I became a teenage parent at the age of 16, a very daunting experience! I remember the day i found out 2 weeks after my birthday. My world had changed! It was like a wall of white was surrounding me and i couldn’t think straight. I had taken the test on my own at home, both my parents were out, my mum was studying and my dad at work.
Being alone i went up to my friends to be with her, i remember feeling like i should have an abortion as that is what would be expected of someone my age but deep down i couldn’t bear to think about it, i had done a project on abortions at school and couldn’t bear to do that to my baby although i had only just found out i was pregnant.
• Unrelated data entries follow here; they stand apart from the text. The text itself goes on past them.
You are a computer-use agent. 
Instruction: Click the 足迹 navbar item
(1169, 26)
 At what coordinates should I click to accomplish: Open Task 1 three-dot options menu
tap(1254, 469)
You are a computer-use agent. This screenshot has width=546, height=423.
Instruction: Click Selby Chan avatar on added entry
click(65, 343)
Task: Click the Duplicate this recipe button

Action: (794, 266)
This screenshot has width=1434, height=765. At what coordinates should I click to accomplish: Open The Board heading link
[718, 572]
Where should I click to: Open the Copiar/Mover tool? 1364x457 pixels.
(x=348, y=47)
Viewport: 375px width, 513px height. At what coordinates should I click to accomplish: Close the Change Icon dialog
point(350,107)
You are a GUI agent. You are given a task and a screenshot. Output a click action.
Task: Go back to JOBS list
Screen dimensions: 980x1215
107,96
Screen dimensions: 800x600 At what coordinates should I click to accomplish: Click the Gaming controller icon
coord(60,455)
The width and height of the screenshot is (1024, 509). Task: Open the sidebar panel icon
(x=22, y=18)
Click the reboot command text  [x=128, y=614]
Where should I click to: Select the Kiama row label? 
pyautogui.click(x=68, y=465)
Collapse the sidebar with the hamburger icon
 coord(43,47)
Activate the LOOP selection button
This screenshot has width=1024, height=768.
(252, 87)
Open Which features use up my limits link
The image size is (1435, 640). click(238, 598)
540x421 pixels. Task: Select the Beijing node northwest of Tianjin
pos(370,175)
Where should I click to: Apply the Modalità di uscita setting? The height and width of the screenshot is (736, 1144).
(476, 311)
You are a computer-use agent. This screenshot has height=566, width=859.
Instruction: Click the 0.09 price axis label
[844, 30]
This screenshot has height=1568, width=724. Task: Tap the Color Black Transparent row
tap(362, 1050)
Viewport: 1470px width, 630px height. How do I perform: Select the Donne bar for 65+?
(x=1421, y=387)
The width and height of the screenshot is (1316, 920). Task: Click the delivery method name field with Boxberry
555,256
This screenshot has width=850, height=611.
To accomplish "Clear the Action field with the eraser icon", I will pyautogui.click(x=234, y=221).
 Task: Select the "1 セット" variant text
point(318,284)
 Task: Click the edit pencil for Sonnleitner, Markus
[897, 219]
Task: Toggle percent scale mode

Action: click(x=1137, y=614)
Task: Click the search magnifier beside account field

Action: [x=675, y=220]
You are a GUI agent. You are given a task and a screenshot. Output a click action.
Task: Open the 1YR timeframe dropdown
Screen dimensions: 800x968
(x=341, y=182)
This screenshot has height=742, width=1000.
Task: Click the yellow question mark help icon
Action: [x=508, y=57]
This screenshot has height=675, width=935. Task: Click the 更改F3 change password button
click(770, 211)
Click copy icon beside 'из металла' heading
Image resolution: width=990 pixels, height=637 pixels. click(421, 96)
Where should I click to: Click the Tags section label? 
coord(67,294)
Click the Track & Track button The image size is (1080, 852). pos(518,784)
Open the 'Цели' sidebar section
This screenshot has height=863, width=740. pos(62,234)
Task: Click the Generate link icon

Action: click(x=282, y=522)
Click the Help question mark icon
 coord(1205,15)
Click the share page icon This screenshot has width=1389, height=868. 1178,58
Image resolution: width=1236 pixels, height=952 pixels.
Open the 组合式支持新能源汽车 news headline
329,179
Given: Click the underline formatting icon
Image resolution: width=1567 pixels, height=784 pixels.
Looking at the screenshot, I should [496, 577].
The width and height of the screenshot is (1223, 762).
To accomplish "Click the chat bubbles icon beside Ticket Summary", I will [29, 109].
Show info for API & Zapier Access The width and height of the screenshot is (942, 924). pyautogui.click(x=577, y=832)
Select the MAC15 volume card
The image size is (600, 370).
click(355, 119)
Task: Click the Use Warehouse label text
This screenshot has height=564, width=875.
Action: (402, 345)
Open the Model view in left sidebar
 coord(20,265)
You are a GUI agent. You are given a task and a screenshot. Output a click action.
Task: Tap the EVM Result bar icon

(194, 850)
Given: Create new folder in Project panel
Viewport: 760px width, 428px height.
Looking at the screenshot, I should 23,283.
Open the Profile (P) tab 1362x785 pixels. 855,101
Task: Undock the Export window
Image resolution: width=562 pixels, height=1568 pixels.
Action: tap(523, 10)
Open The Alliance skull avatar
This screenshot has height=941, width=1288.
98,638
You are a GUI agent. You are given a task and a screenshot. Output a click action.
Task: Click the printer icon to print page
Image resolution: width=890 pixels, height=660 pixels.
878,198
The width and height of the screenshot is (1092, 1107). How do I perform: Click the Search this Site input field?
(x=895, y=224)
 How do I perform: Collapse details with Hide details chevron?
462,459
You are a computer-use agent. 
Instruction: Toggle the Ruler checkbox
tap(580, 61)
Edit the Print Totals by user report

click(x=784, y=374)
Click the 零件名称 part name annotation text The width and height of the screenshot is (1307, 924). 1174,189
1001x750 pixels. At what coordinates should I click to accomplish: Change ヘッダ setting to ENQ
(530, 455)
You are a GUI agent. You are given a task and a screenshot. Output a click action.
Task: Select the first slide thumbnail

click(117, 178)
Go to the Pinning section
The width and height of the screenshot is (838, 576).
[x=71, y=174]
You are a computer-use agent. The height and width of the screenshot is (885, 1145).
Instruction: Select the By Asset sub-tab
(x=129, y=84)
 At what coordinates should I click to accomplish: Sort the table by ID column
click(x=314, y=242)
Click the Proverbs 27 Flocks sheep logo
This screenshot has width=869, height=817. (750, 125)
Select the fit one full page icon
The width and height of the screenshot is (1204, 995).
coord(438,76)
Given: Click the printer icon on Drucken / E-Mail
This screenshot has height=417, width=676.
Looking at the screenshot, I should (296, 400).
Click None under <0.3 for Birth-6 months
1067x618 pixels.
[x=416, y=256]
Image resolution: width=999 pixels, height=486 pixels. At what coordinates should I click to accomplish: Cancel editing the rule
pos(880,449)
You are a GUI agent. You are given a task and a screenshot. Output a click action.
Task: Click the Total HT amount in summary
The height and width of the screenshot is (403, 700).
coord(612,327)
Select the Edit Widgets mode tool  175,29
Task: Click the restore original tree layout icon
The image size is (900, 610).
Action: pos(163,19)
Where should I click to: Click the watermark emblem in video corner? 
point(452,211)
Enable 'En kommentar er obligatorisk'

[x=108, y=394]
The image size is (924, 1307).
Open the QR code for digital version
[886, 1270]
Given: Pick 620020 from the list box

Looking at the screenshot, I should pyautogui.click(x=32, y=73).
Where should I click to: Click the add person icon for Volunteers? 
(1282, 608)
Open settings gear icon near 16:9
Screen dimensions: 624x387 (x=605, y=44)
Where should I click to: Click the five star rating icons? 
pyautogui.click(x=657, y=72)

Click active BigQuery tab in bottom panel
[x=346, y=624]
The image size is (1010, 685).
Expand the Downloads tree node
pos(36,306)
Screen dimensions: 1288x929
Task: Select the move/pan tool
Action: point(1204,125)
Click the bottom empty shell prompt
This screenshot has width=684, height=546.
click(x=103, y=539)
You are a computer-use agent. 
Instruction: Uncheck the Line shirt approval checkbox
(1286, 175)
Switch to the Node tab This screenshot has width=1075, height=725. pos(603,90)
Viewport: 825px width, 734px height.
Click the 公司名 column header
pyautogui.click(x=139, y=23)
I told my friends and others i would consider an abortion as i thought they would think i was irresponsible.
My parents were angry and upset but not for long as we discussed things and the thought of the pregnancy became real. They became very supportive, which i am very grateful for, i love them so much, i dont what i would have done without them.
My mum booked a doctors appointment, the doctor of course tried to discuss abortions with me but i knew deep down i would regret having one so i declined.
My parents protected me so much from negativity about my pregnancy, i remember my grandfather coming round one morning, i was upstairs and overheared my mum telling him that if he would be negative or unsupportive in any way he wouldnt be welcome as she wanted me to have the best experience i could have, incase would be my only pregnancy in life.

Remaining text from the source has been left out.